- Cover of the Japanese version of vol. 1, first published on December 28, 2006

ワルイコトシタイ (Warui Koto Shitai)
- Genre: Boys' love
- Written by: Mei Sakuraga
- Published by: Houbunsha
- English publisher: NA: Kitty Media;
- Imprint: Hanaoto Comics
- Magazine: Hanaoto Boys Kyapi! (Mujihi na series)
- Original run: 2006 – present
- Volumes: 14

= I Want to Be Naughty =

Japanese manga series

The I Want to Be Naughty (ワルイコトシタイ, Warui Koto Shitai) series is a Japanese manga series written and illustrated Mei Sakuraga.

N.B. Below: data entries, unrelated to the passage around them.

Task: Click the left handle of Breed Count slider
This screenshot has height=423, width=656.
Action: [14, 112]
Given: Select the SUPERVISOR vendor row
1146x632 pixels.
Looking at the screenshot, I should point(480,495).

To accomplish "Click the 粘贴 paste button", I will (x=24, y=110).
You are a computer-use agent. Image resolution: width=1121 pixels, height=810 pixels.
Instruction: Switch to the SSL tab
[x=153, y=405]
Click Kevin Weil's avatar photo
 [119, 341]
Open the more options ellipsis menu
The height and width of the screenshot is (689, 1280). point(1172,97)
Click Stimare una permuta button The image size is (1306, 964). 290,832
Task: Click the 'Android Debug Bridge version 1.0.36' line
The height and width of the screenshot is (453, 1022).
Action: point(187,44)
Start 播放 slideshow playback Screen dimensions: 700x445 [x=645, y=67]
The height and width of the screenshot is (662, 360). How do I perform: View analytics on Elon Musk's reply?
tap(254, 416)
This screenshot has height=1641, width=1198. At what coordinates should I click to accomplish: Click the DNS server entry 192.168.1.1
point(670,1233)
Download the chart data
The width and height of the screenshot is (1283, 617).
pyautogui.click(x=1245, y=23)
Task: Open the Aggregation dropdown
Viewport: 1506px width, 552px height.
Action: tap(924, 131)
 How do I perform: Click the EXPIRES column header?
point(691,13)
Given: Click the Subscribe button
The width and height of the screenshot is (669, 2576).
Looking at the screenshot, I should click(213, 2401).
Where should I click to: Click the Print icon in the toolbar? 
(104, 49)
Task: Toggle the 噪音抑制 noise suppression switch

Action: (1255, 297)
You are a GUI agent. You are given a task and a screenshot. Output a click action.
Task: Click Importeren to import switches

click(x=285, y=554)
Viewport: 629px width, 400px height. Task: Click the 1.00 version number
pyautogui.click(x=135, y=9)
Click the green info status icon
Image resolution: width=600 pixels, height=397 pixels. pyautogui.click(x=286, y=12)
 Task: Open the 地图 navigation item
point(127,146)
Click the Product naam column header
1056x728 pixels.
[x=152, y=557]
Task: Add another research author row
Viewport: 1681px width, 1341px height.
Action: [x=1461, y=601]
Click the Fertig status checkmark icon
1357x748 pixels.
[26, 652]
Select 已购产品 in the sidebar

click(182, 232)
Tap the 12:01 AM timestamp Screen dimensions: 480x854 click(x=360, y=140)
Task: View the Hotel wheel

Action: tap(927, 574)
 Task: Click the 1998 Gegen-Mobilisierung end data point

It is serialized in the monthly boys' love manga magazine Hanaoto and the quarterly magazine Boys Kyapi! since 2006.

==Plot==

Towa Aikawa is a high school delinquent who opposes the student council. He develops a friendship with Mikado Shirahane, but unbeknownst to him, Mikado has two secrets: the first one being that he is the president of the student council, and the second one being that he is in love with Towa.

==Characters==

===Main characters===

- Towa Aikawa (相川 永遠, Aikawa Towa)

Towa is a first-year high school delinquent who opposes the student council.
- Mikado Shirahane (白羽 帝, Shirahane Mikado)

Mikado is a second-year high school student and the president of the student council.

===Classmates===

- Ryuichi Shinonome (東雲 隆一, Shinonome Ryūichi)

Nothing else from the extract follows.